■ WORK REQUIRED ■
Return only the lines running from the one that contains "Task: Click the" through the end of the entries, exactly, both ends included. Omit pictures.
....
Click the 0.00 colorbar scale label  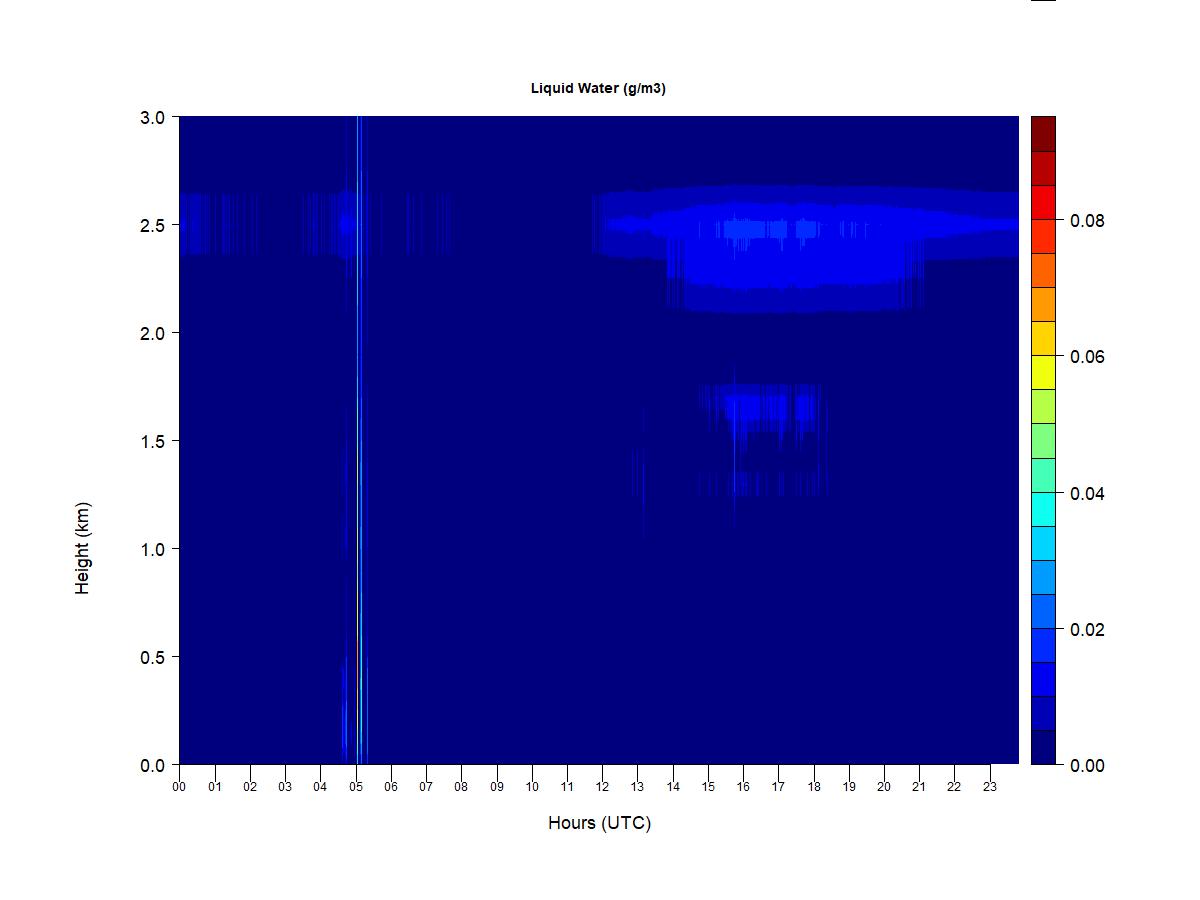coord(1087,766)
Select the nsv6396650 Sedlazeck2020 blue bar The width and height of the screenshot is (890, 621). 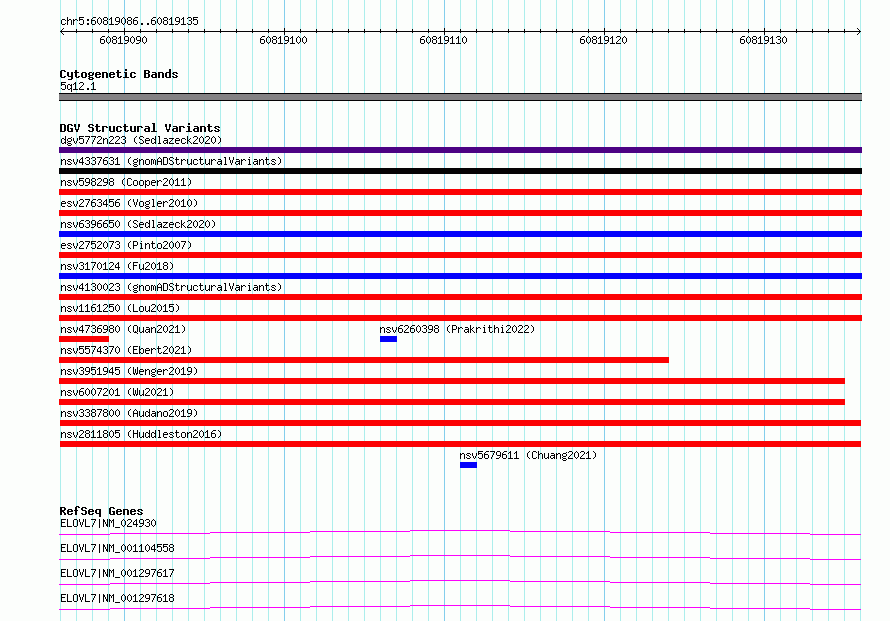(x=460, y=234)
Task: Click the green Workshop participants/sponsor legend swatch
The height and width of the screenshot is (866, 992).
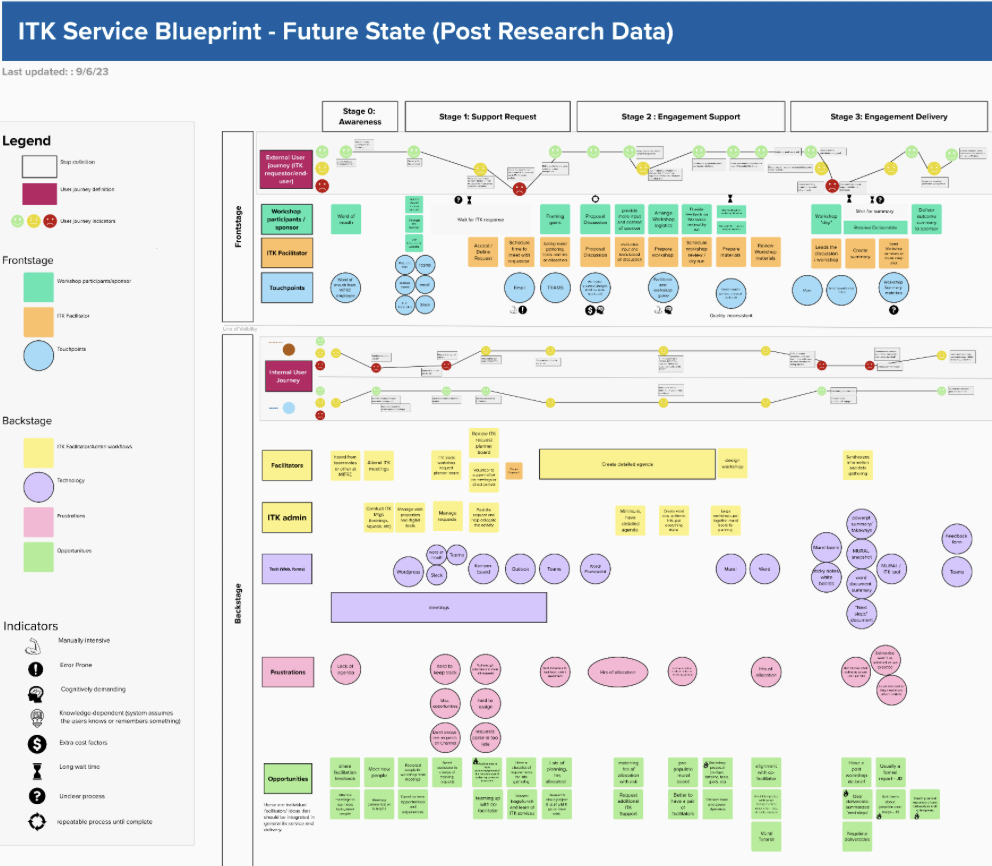Action: point(38,287)
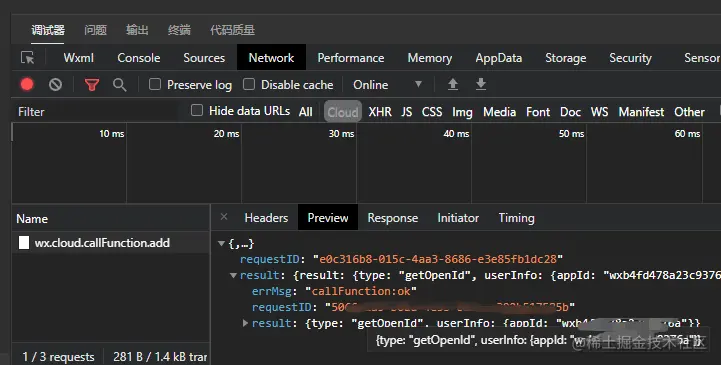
....
■ OUTPUT FOR THIS TASK ■
Task: Click the green Workshop participants/sponsor legend swatch
The height and width of the screenshot is (866, 992).
Action: point(38,287)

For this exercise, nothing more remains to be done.